The Systematic Path to Product-Market Fit

Coactive’s evolution from horizontal platform to vertical application offers a repeatable framework:

Build forensics into early customer learning. Don’t rely on CRM stage tracking when sample sizes are small. Create qualitative matrices mapping buyer personas, conversation patterns, technical objections, and win/loss reasons across every interaction.

Find customers where your product solves their core P&L problem. Media companies where “content is the product” had budget authority and technical sophistication that retail companies—where visual content supports e-commerce—lacked.

Let your best customer define the killer app. NBC’s specific use case—compressing a 4-6 week manual process into real-time demonstration—became the product roadmap that unlocked an entire category.

Hire sellers who think like product managers. People who can whiteboard technical concepts, understand why current approaches fail, and co-develop solutions in discovery calls.

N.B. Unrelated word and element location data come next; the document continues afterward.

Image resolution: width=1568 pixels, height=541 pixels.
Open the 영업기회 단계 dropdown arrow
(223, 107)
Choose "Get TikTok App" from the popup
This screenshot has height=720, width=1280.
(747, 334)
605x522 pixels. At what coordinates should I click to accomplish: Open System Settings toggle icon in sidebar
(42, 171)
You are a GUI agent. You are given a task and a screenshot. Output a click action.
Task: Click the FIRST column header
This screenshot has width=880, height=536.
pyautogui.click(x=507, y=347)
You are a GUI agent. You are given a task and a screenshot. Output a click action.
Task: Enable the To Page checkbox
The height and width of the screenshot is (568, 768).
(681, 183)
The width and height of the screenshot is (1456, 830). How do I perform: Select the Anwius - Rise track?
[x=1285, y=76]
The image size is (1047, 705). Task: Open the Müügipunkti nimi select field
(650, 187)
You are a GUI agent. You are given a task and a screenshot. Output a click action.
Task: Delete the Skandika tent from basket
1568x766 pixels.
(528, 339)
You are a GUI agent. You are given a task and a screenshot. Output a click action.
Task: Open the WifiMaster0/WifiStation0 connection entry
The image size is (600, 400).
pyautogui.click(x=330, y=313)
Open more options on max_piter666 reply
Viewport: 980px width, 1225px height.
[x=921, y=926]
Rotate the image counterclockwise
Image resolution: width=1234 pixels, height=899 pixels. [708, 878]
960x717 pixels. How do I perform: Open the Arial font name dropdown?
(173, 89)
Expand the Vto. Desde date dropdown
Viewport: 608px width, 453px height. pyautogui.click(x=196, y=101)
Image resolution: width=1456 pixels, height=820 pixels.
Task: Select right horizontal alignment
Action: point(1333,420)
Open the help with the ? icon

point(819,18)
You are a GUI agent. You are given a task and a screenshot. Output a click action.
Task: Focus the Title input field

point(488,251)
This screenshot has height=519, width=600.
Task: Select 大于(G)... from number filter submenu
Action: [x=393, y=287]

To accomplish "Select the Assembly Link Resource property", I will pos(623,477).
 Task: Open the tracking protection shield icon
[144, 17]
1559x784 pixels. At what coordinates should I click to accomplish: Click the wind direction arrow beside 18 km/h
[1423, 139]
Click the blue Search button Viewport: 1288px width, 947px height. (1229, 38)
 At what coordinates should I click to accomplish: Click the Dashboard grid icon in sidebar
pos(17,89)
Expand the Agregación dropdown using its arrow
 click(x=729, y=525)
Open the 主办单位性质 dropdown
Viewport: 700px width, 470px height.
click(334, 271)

Keep founders in the sales motion. The CRO creates leverage and process, but founders maintain the customer feedback loop that drives product strategy.

As Josh reflects on the transformation: “Our alignment between go to market and product has come together in a way that’s been magical.”

That alignment came from systematic customer learning, not visionary product strategy. From letting market feedback—specifically, watching how your best customer uses your product—guide what you build next.